There is a need to focus on both risks equally: for example, a significant portion of Jennison’s long-term returns have come from stocks the manager has held for greater than four years (figure three). The aspect that isn’t visible in the chart below is that Jennison’s team is able to allocate more capital to these long-term winners (“the flowers”) because the team is quick to exit those stocks where the thesis is not working (“the weeds”).

Based on Jennison’s books and records of a representative account prior to fees being charged. Inception Global Equity Opportunities Composite: 4/30/11. Information is supplemental to the Global Equity Opportunities Composite presentation. Please visit https://www.jennison.com/gips-global-equity-opportunities for the Global Equity Opportunities Composite presentation. GEO = Global Equity Opportunities. The total sum of contribution to return data for the GEO portfolio is based on the cumulative sum of all securities held within each holding period range shown since inception, and is then annualized. Note that this analysis includes those securities that were held in the GEO portfolio for at least one month or more since inception. The holdings included in the above analysis do not represent all of the securities purchased, sold or recommended by Jennison during the time period shown. A complete list of holdings and how each contributed to the overall portfolio’s return is available upon request.

Finding growth

Many business models and growth ideas today are lumped together under the “growth category,” but they may not offer exposure to pure growth. Understanding the differences one business model at a time—one growth driver at a time—can reveal enormous disparities. Some business models become more cyclical as they grow and mature. Others accelerate as adoption rates and the size of addressable markets increase simultaneously.

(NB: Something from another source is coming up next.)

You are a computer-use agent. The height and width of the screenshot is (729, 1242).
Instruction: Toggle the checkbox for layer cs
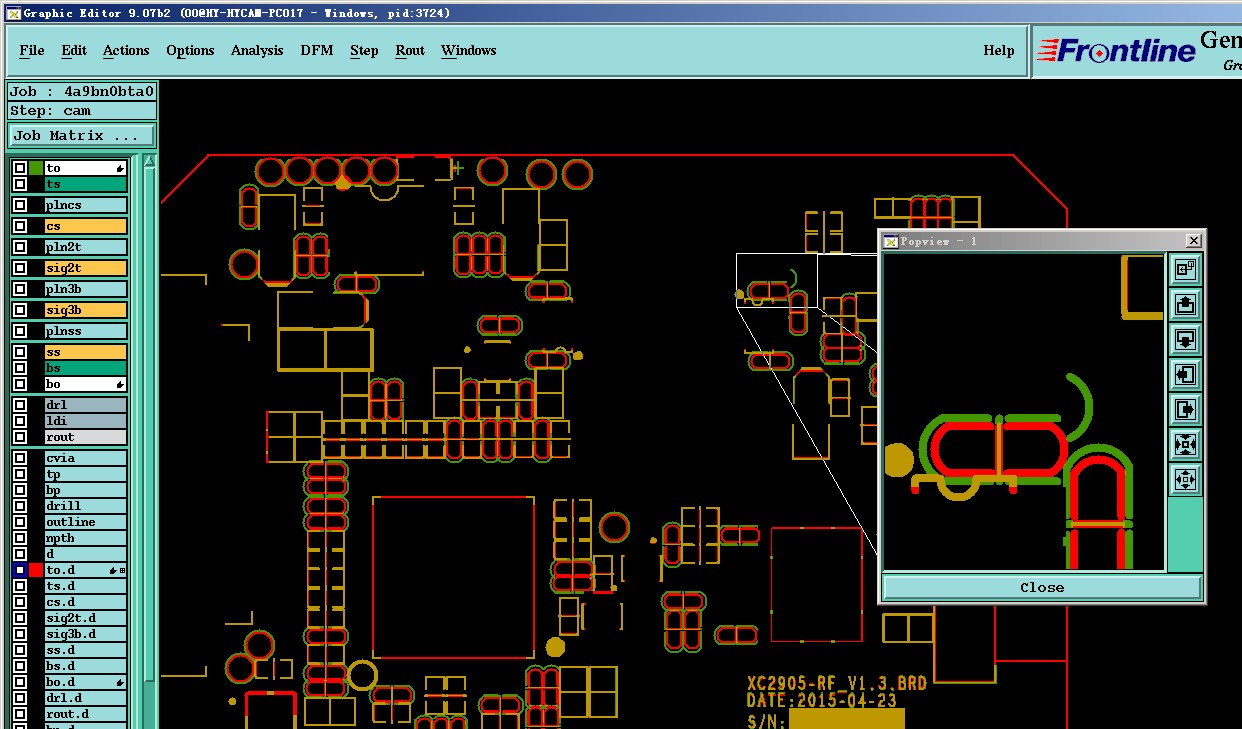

Investors need to understand this evolution in real time, determine the market value, and make a judgment on whether to buy more, hold, or sell a security.

A critical part of investment success

The sell discipline is one of the most complex, and least understood parts of the investment process. Jennison believes it is essential to keep “weeding the garden” by constantly monitoring the viability and investment thesis of each holding. Long-term growth companies are rare, and many fail to fulfill investor expectations.

Each holding must continuously justify its place in Jennison’s global portfolios. The manager’s sell discipline is a critical element to its investment success: it eliminates the companies that fail to fulfill our investment theses and offers us the capital to devote more resources to “flowers”—companies that the team believes have the potential to compound their growth over time and deliver long-term outperformance to investors.